Step 2: Generate the letter's binary value. [Binary value should be 8 digits, e.g., 00100000 for decimal 32 binary number]
Step 3: Reverse the binary number's 8 digits.
Step 4: As the Key, choose a four-digit divisor (>=1000).
Step 5: Subtract the divisor from the inversed number.
Step 6: Put the remainder in the first three digits and the quotient in the following five (the remainder and quotient can't be more than three and five digits long, respectively). If any of these are less than 3 or 5 digits, we must add the necessary amount of 0s (zeroes) to the left-hand side. As a result, this is the encrypted text.
B. Algorithm for Decryption
Step 1: Multiply the cypher text's last 5 digits by the Key.
Step 2: Multiply the first three digits of the encrypted text by the result obtained in the previous step.
Step 3: If the result from the previous step, step 2, is not an 8-bit number, we must convert it to one.
Step 4: Reverse the number to get the plain text, which is the original text.
Conclusion
This research work has allowed us to thoroughly study and understand the concepts of Visual Slam and Encryption. Whenever our UAV is in motion, its monocular Camera captures the feed and during the transmission of data from the aerial bot to the local machine, it stays encrypted and is virtually impossible to crack. All the methodology used were also supported by the base of ROS (Robotics Operating System) and Cyber Security.
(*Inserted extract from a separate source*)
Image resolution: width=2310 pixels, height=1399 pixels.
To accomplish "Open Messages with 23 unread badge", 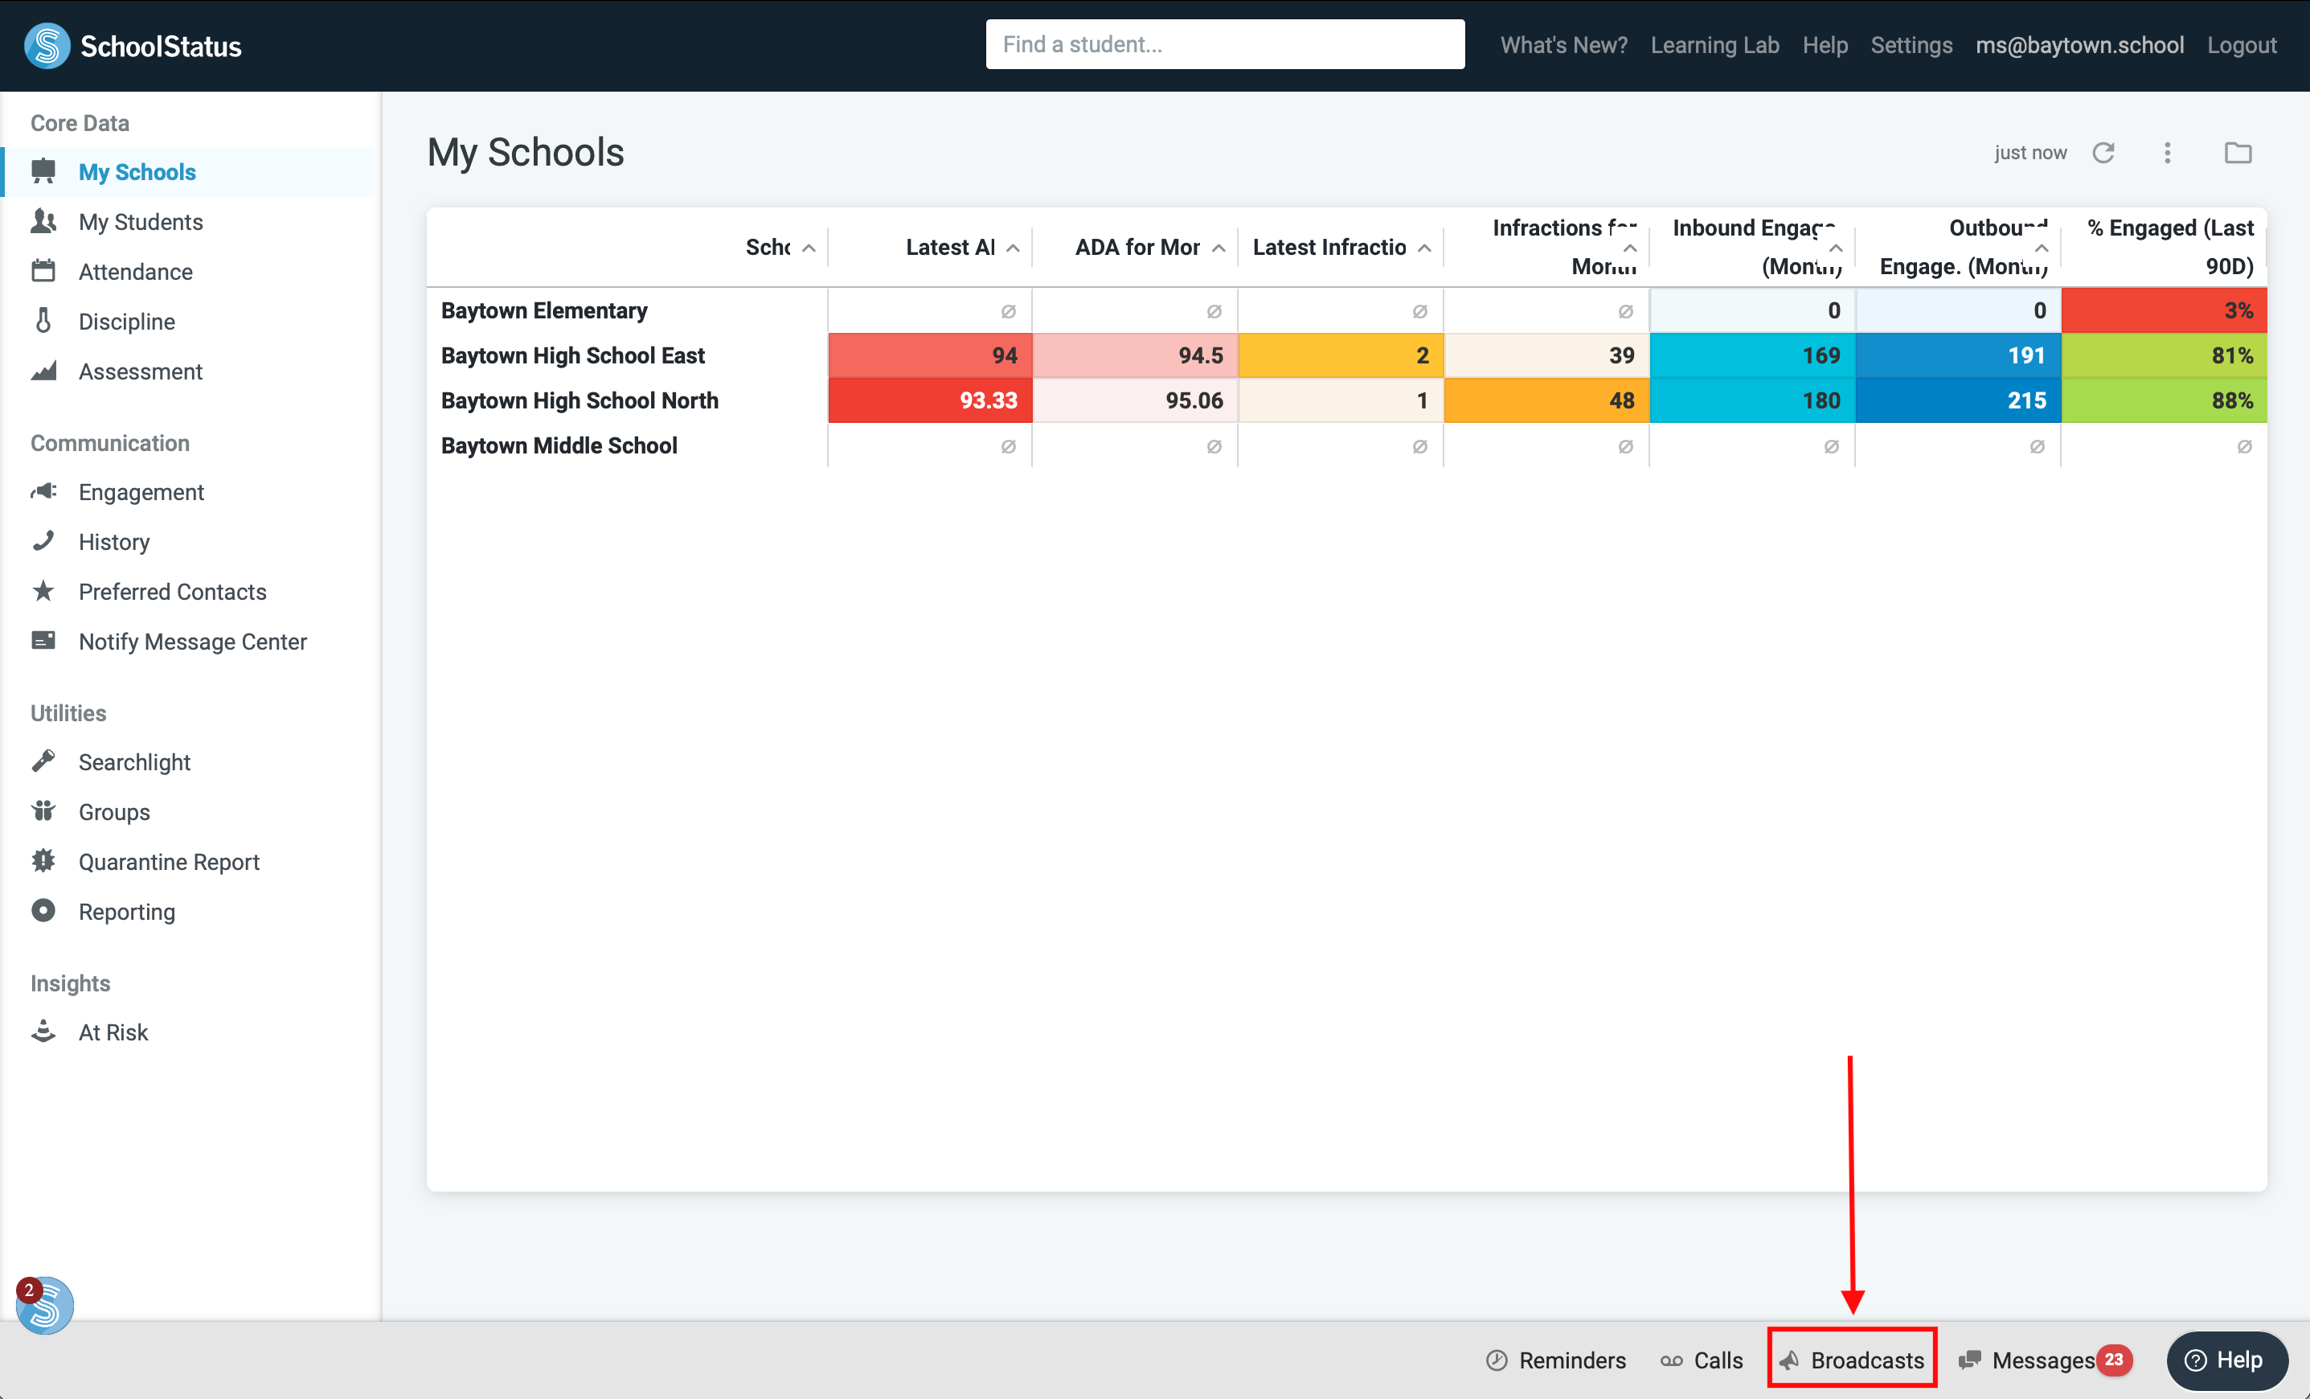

The future scope in the project will also lead to immense learning into various fields as well.
References
[1] M. W. Mueller and R. D’Andrea, “Machine learning for high-speed corner detection,” Int. J. Robot. Research, Dec. 2016
[2] S. Sun, X. Wang, Q. Chu, and C. d. Visser, Incremental nonlinear fault-tolerant control of a quadrotor with complete loss of two opposing rotors, 2020.
[3] Rosten and T. Drummond, “Machine learning for high-speed corner detection. European Conf. on Comp. Vis. (ECCV), 2006.